おやぢの部屋2
jurassic.exblog.jp
ブログトップ
A Chorus Line
 劇団四季が、「コーラス・ライン」を持って全国巡業を行っています。そしてその最終地が仙台、今日から11日間のショート・ランを県民会館で行います。前に書いたように、この演目はかなり人気があるようで、チケットは早々とソールド・アウトになっていましたし、そのために追加公演が入ったりもしていました。もちろん、これはブロードウェイのミュージカルなわけですが、映画にもなっていますから、その映画を見た人がステージも見てみたい、と、この盛況となったのでしょう。
 私も映画は見ていましたから、大いに期待をして、この初日の会場に足を運ぶことになるのです。ただ、映画を見たのはだいぶ前のことですから、ほとんど細かいところは忘れてしまっています。音楽も、一番有名な「One」以外は全く記憶に残っていません。ほとんど初めて見る感じで、舞台に臨みます。
 物語の大筋は、覚えていました。コーラスのダンサーを選ぶオーディションの中で、それぞれのダンサーの過去を語る、というお話でしたね。しかし、映画ではそれなりに引き込まれるものがあったような印象だったのですが、このミュージカルではなにかそのドラマの部分からは退屈な印象しか与えられません。というか、登場人物が多すぎて、誰が誰だか分からなくなってしまうのです。特に、今回は3階席で見ていましたから、顔なんかほとんど分かりませんし(その分、体つきがかなり強調されてはいましたが)。そもそもこの話は、かなりシニカルなものではないでしょうか。一番の見せ場、最後に合格者が決まる場面でのとてつもなく意地悪な演出家の仕打ちが、それを端的に象徴しています。有名な話ですから、バラしても構わないでしょうが、「次に名前を呼ぶ人は、一歩前に出て下さい」と言われて、呼ばれた人は本当に嬉しそうに前へ出てきます。そして全員が呼ばれた時に、「その人たちは不合格です。帰ってよろしい」と言われるのですからね。
 その意地悪な役が、映画ではマイケル・ダグラス、何ともニヒルで、「いかにも」という感じがありました。しかし、今回の加藤さんは、ちょっと「いい人」過ぎやしませんか?そう、ずっと感じていた退屈な思いというのは、加藤さんだけではなく、出演者全員がそんな「ダーク」な思いをきちんと表現出来ていなかったことから引き起こされたのではないかと、今気が付いたところです。特に、あの「新劇調」のセリフは、あまりにも明るすぎてこのミュージカルの世界にはそぐわない気がしてしょうがありません。

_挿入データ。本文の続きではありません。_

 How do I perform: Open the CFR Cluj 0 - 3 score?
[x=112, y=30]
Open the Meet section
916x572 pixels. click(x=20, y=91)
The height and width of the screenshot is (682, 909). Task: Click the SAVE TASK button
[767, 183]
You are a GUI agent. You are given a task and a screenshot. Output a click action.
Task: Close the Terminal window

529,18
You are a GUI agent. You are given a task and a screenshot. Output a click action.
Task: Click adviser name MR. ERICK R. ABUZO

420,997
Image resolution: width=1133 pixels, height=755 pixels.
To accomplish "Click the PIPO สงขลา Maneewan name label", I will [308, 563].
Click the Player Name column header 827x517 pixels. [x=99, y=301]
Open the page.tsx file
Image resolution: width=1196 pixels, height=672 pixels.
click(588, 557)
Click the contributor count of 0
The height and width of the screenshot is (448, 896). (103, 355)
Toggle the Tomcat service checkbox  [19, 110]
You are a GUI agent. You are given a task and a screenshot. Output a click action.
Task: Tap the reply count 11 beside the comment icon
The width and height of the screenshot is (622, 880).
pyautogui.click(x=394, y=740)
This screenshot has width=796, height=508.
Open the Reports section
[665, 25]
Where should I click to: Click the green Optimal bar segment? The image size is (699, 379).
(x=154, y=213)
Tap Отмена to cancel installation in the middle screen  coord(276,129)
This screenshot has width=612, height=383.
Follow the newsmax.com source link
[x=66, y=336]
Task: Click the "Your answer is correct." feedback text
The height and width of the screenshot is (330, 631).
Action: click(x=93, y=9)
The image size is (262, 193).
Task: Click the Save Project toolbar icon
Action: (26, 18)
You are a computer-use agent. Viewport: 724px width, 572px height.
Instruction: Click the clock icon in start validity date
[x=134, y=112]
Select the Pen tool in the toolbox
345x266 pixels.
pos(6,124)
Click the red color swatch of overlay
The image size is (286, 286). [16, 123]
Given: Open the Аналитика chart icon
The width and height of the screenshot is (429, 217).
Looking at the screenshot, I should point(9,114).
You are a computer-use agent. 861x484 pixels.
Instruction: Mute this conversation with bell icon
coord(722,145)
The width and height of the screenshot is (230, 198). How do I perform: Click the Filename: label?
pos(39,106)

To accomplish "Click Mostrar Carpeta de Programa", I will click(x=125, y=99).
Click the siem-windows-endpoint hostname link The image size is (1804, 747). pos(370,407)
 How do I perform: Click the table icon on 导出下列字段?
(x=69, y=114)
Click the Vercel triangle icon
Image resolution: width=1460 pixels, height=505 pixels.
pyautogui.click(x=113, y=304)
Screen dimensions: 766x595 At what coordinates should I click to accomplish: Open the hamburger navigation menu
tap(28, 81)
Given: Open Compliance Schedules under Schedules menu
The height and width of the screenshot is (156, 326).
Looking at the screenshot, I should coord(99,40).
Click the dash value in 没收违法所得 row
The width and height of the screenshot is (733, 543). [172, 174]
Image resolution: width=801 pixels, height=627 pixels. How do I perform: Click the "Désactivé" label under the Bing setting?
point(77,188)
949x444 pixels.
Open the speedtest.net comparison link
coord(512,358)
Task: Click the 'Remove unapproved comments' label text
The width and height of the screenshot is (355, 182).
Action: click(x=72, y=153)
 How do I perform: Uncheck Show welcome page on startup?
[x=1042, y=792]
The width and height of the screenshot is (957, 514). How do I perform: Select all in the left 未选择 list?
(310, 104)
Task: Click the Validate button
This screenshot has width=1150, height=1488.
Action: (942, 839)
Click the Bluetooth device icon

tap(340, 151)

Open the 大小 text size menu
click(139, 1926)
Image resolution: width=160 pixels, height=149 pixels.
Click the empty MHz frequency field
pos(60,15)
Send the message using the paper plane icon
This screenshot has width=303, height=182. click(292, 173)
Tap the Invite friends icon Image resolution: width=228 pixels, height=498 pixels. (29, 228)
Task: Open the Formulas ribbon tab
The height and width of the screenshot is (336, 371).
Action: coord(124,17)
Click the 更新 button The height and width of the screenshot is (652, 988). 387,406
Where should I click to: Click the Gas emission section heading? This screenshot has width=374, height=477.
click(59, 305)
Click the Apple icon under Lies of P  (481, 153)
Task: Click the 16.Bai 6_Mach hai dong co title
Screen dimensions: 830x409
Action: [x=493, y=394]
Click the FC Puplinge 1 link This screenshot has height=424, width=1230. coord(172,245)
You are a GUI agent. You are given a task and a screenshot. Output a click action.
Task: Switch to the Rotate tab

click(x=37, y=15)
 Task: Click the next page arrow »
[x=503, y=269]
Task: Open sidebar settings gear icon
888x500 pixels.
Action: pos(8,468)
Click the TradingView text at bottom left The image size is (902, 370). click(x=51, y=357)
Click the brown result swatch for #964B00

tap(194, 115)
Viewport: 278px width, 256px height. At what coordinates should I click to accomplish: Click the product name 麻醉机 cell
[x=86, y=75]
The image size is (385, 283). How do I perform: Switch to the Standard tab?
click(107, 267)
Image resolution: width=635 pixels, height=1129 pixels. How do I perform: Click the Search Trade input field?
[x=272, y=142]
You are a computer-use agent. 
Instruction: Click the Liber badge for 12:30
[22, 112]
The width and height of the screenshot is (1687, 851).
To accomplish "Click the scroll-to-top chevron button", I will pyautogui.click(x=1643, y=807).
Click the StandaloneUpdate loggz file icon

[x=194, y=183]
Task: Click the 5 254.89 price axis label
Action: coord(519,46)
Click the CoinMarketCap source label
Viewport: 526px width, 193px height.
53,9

 それと、一部の人を除いて歌があまりにひどいのにも、ちょっとがっかりしてしまいました。もっとも、その分踊りにはかなり力が入っていたのでしょうから、それで差し引きゼロ、でしょうか。確かに、あれだけの踊りと歌を両立できる人は、なかなか居ないのでしょうね。
 シニカルな内容を引きずったように、エンディングも盛り上がらないでいつの間にか終わる、というちょっと寂しいものでした。あまりにひねくりすぎて、素直には楽しめない作品だな、というのが正直な印象です。